> _Aim 1_:
In the drilling system description, rewrite the paragraph beginning "The drilling system 101 may include a marine riser 112" as a short bulleted list that keeps its main facts.
> _Aim 2_:
According to the drilling system description, what is the annular chamber of the marine riser typically filled with?
> _Aim 3_:
Carry on the drilling system description with new text that follows on from its last sentence.

** start of Passage shown **

FIG. 1 shows a schematic view of a prior art riserless drilling system.
FIG. 2 shows an example of a typical system used in an embodiment of the invention.
FIG. 3 shows a flow chart of a dynamic shut-in procedure in an embodiment of the invention.
FIG. 2 shows an example of a typical drilling system 101 used in an embodiment of the invention. The drilling system 101 presented in the example is provided for illustration of the methods used in the present invention and is not intended to limit the scope of the invention. The methods of the invention may function in arrangements that differ from the drilling system 101 shown in FIG. 2.
 The drilling system 101 has a surface drilling mud circulation system 100 that includes a drilling mud storage tank (not shown separately) and surface mud pumps (not shown separately). The surface drilling mud circulation system 100 and other surface components of the drilling system 101 are located on a drilling platform (not shown) or a floating drilling vessel (not shown). The surface drilling mud circulation system 100 pumps drilling mud through a surface pipe 102 into a drill string 104. The drill string 104 may include drill pipe (not shown), drill collars (not shown), a bottom hole assembly (not shown), and a drill bit 106 and extends from the surface to the bottom of a well 108. The drill string 104 may also include a drill string valve 110.
 The drilling system 101 may include a marine riser 112 that extends from the surface to a subsea wellhead assembly 114. The marine riser 112 forms an annular chamber 120 that is typically filled with seawater. A lower end of the marine riser 112 may be connected to a subsea accumulator chamber (“SAC”) 116. The SAC 116 may be connected to a subsea rotating diverter 118. The SRD 118 functions to rotatably and sealingly engage the drill string 104 and separates drilling mud in a wellbore annulus 122 from seawater in an annular chamber 120 of the marine riser 112.
 A discharge port of the SRD 118 may be connected to an inlet of a subsea mudlift pump (“MLP”) 124. An outlet of the MLP 124 is connected to a mud return line 126 that returns drilling mud from the wellbore annulus 122 to the surface drilling mud circulation system 100. The MLP 124 typically operates in an automatic rate control mode so that an inlet pressure of the MLP 124 is maintained at a constant level. Typically, the MLP 124 inlet pressure is maintained at a level equal to the seawater hydrostatic pressure at the depth of the MLP 124 inlet plus a differential pressure that may be, for example, 50 psi. However, the MLP 124 pumping rate may be adjusted so that back pressure may be generated in the wellbore annulus 122. The MLP 124 may be a centrifugal pump, a triplex pump, or any other type of pump known in the art that may function to pump drilling mud from the seafloor 128 to the surface. Moreover, the MLP 124 may be powered by any means known in the art. For example, the MLP 124 may be powered by a seawater powered turbine or by seawater pumped under pressure from an auxiliary pump.

** end of Passage shown **
** start of Given information **

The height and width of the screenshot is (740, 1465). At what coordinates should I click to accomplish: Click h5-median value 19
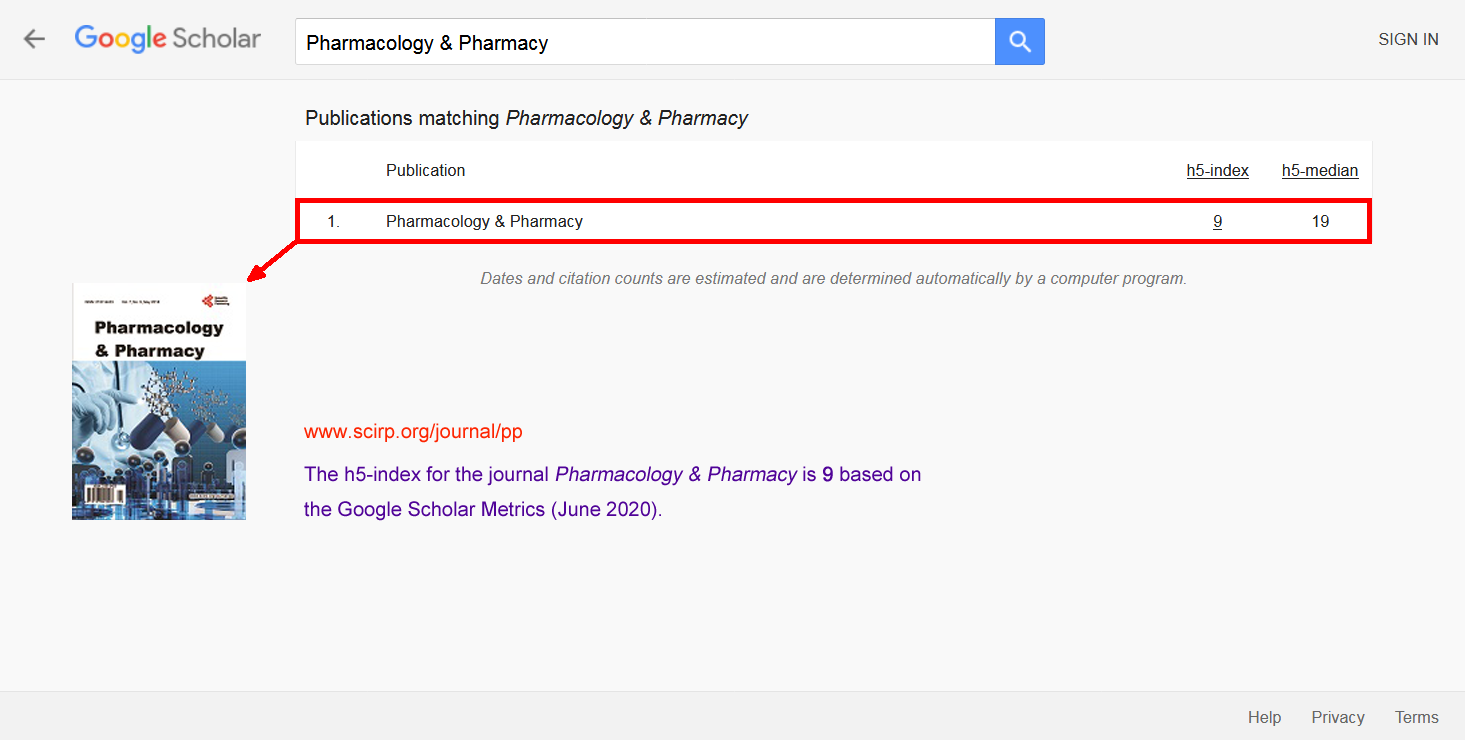(1320, 221)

** end of Given information **

> _Final answer 1_:
- The drilling system 101 may include a marine riser 112 that runs from the surface to a subsea wellhead assembly 114.
- The riser forms an annular chamber 120, which is typically filled with seawater.
- The riser's lower end may connect to a subsea accumulator chamber (SAC) 116, which may in turn connect to a subsea rotating diverter (SRD) 118.
- The SRD 118 rotatably and sealingly engages the drill string 104. It keeps drilling mud in the wellbore annulus 122 separate from seawater in the riser's annular chamber 120.

> _Final answer 2_:
Seawater.

> _Final answer 3_:
 The inlet of the MLP 124 may be connected to a top of a blowout preventer stack 130. The BOP stack 130 may be of any design known in the art and may contain several different types of BOP. As an example, the BOP stack 130 shown in FIG. 2 includes an upper annular BOP 132, a lower annular BOP 134, an upper casing shear ram preventer 136, a shear ram preventer 138, and upper, middle, and lower pipe ram preventers 140, 142, and 144. The BOP stack 130 may have a different number of preventers if desired, and the number, type, size, and arrangement of the blowout preventers is not intended to limit the scope of the invention.
 The BOP stack 130 also includes isolation lines such as lines 146, 148, 150, 152, and 154 that permit drilling mud to be circulated through choke/kill lines 156 and 158 after any of the BOPs have been closed. The isolation lines (146, 148, 150, 152, and 154) and choke/kill lines (156 and 158) may be selectively opened or closed. The isolation lines (146, 148, 150, 152, and 154) and the choke/kill lines (156 and 158) are important to the function of the invention because drilling mud must be able to flow in a controlled manner from the surface, through the well, and back after the BOPs are closed.
 A lower end of the BOP stack 130 may be connected to a wellhead connector 160 that may be attached to a wellhead housing 162 positioned near the seafloor 128. The wellhead housing 162 may typically be connected to conductor pipe (also referred to as conductor casing) 164 that is cemented in place in the well 108 near the seafloor 128. Additional casing strings, such as casing string 166, may be cemented in the well 108 below the conductor pipe 164. Furthermore, additional casing and liners may be used in the well 108 as required.
 When drilling a well 108, kicks may be encountered when a formation fluid (or “pore”) pressure is greater than a hydrostatic pressure in the wellbore 168. Control of the kick is critical to the safety of personnel on the drilling platform or drilling vessel. Moreover, control of the kick is critical to preserving the integrity of the environment. Therefore, a dynamic shut-in procedure, an example of which is shown in FIG. 3, has been developed that may enable the well (108 in FIG. 2) to be shut-in, a kick intensity to be determined, and the kick to be killed so that drilling operations may resume. The flowchart of FIG. 3 serves as an example of an embodiment of the invention. However, the dynamic shut-in procedure may be modified, and the embodiment shown in FIG. 3 is not intended to limit the scope of the invention.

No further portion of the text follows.